**Exercise details:**
Once the line with "Viewport: 837px width, 471px height." is found in the data, output it and each following line exactly, up to and including the line with "Click the Element Name column header", and nothing before or after.

+===+

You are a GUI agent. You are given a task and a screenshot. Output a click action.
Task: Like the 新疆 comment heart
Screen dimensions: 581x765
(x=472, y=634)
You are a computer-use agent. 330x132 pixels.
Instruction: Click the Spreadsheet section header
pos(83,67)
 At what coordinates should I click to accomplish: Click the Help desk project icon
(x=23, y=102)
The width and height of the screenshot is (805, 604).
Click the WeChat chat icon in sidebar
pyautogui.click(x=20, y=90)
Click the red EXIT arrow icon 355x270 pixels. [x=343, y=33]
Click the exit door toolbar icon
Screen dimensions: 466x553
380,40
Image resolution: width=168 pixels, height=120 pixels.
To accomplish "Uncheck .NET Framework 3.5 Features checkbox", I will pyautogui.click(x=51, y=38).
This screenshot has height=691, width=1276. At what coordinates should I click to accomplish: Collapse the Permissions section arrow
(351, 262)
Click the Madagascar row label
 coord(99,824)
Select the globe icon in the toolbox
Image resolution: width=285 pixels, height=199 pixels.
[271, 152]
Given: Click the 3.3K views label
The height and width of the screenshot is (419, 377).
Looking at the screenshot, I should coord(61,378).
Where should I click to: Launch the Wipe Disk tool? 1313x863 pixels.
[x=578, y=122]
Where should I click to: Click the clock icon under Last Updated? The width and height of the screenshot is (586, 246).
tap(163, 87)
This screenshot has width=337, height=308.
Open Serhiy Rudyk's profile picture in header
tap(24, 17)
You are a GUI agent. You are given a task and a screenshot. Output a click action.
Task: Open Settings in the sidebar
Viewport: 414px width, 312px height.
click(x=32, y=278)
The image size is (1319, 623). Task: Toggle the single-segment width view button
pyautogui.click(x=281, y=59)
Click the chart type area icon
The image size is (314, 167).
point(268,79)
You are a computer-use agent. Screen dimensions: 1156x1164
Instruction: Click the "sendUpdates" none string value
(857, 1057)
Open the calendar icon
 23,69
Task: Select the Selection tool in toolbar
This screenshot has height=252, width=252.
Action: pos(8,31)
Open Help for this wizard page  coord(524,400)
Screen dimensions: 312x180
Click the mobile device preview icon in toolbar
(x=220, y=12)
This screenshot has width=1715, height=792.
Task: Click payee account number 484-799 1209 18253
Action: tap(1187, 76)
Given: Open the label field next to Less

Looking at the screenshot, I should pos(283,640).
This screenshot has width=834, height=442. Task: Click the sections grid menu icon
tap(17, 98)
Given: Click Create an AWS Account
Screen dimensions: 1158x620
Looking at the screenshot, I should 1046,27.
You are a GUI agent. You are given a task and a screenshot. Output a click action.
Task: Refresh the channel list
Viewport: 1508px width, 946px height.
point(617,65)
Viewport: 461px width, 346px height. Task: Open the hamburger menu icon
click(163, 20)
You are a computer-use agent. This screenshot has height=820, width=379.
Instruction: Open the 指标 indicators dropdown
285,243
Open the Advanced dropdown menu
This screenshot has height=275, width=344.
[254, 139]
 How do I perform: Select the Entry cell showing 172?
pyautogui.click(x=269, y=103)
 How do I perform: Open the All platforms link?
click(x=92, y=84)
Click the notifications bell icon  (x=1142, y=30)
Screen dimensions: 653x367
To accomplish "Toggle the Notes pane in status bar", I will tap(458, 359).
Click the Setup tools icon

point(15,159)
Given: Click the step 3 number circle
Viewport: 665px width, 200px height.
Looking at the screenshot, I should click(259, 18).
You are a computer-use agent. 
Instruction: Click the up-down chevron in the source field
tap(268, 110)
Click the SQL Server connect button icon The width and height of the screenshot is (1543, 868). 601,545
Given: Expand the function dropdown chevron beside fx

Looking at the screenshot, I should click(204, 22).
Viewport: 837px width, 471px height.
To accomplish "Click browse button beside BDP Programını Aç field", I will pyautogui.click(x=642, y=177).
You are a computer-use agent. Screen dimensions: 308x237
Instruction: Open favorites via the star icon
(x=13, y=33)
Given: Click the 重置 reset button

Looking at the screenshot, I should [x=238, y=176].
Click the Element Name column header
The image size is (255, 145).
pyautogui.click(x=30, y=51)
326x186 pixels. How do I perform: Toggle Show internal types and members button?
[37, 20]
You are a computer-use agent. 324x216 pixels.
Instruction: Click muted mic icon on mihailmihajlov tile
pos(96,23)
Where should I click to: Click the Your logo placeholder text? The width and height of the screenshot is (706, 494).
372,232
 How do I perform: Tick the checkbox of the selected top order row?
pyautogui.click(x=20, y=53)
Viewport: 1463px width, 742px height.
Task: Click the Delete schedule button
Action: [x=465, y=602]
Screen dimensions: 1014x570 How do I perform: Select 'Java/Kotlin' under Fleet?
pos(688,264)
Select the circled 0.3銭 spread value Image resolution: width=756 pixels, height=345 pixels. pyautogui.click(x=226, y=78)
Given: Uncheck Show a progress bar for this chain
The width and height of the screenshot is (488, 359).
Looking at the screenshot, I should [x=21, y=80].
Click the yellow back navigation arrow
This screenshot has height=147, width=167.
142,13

+===+

**Task response:**
Viewport: 837px width, 471px height.
To accomplish "Click browse button beside BDP Programını Aç field", I will pyautogui.click(x=642, y=177).
You are a computer-use agent. Screen dimensions: 308x237
Instruction: Open favorites via the star icon
(x=13, y=33)
Given: Click the 重置 reset button

Looking at the screenshot, I should [x=238, y=176].
Click the Element Name column header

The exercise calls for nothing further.